Use `VisionEmbedder` or `TextEmbedder` standalone to just produce embeddings from images & text.

```rust
use open_clip_inference::{VisionEmbedder, TextEmbedder, Clip};

fn main() -> Result<(), Box<dyn std::error::Error>> {
    let model_id = "timm/ViT-SO400M-16-SigLIP2-384";
    let vision = VisionEmbedder::from_model_id(model_id).build()?;
    let text = TextEmbedder::from_model_id(model_id).build()?;

    let img = image::open(Path::new("assets/img/cat_face.jpg"))?;
    let img_emb = vision.embed_image(&img)?;
    // Now you may put the embeddings in a database like Postgres with PgVector to set up semantic image search.
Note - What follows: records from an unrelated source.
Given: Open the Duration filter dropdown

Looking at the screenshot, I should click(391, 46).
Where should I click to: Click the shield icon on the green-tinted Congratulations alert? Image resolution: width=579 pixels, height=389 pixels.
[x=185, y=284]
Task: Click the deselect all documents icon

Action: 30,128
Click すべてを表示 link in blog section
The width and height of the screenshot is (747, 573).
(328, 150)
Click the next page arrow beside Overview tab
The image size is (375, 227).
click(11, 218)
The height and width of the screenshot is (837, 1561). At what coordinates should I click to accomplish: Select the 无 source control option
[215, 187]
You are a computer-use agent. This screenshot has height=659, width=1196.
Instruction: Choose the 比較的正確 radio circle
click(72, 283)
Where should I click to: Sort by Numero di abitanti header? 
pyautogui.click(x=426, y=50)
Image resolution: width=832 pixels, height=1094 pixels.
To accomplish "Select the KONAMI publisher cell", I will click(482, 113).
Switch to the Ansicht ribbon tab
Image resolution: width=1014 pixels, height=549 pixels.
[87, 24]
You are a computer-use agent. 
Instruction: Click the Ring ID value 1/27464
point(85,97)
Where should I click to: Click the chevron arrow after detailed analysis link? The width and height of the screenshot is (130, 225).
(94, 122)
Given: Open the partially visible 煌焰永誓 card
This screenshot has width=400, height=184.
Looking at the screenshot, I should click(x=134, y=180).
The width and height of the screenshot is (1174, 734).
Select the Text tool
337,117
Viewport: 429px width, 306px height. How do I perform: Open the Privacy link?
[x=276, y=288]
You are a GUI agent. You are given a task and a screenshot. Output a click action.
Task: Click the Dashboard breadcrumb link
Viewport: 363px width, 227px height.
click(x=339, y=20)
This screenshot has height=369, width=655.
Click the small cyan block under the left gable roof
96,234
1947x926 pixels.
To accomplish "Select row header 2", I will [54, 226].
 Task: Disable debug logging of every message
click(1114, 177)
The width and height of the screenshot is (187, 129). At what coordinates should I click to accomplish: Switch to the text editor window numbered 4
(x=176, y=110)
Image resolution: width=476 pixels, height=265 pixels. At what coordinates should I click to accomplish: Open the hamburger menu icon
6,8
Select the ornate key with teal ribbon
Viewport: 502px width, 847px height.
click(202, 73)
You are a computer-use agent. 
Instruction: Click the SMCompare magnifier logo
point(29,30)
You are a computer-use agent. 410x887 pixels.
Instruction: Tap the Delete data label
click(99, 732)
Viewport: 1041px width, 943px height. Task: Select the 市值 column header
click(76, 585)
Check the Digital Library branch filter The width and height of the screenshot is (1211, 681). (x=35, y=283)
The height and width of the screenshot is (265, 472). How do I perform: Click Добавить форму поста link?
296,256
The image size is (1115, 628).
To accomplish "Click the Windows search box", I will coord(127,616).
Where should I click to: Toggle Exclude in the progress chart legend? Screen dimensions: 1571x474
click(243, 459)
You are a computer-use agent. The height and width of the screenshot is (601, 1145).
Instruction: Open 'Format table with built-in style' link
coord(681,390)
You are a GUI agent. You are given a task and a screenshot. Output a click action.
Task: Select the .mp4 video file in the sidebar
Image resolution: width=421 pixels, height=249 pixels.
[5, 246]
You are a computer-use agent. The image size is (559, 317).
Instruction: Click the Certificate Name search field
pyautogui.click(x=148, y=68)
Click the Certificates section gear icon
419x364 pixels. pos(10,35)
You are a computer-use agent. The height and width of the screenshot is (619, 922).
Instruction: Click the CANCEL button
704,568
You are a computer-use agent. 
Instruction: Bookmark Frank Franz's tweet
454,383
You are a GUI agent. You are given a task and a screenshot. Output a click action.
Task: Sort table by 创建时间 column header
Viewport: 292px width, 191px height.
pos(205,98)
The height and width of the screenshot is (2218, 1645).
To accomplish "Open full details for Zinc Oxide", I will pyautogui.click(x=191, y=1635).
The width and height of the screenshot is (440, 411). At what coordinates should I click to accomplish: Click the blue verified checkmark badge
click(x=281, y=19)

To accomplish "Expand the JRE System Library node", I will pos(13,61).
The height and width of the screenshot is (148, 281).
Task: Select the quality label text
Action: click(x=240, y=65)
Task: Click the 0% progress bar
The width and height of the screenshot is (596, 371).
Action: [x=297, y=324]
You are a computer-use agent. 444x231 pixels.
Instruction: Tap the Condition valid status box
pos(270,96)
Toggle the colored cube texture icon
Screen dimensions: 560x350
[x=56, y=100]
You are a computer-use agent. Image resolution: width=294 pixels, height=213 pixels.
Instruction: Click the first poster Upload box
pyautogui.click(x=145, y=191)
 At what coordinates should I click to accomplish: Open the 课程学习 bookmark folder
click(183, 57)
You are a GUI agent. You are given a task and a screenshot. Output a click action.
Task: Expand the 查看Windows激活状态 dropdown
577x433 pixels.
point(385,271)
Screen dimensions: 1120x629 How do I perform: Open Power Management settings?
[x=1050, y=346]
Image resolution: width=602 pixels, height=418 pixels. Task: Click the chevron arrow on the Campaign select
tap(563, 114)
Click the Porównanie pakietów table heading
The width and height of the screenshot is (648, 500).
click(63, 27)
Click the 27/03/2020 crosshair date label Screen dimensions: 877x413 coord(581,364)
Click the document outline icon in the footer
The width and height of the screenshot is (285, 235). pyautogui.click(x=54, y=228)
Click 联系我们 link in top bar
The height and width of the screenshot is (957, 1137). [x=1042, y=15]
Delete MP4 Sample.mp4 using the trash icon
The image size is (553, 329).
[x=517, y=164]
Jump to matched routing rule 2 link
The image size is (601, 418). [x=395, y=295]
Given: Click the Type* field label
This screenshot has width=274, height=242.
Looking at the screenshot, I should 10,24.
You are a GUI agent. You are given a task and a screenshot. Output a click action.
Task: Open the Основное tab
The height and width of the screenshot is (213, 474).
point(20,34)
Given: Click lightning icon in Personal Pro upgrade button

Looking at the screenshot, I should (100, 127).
    let text_embs = text.embed_text("a cat")?;
    // You can search with the text embedding through images using cosine similarity.
    // All embeddings produced are already l2 normalized.

    Ok(())
}
```

## Examples

Run the included examples (ensure you have exported the relevant model first):

```shell
# Simple generic example
cargo run --example basic

# Semantic image search demo
cargo run --example search
```

## Model support

This crate is implemented with [`ort`](https://crates.io/crates/ort), it runs ONNX models. I've uploaded the following
ONNX Clip Embedding models to HuggingFace. To get an idea of the speed / quality tradeoff for these models, I've
benchmarked them, and put them alongside the ImageNet zero-shot accuracy score.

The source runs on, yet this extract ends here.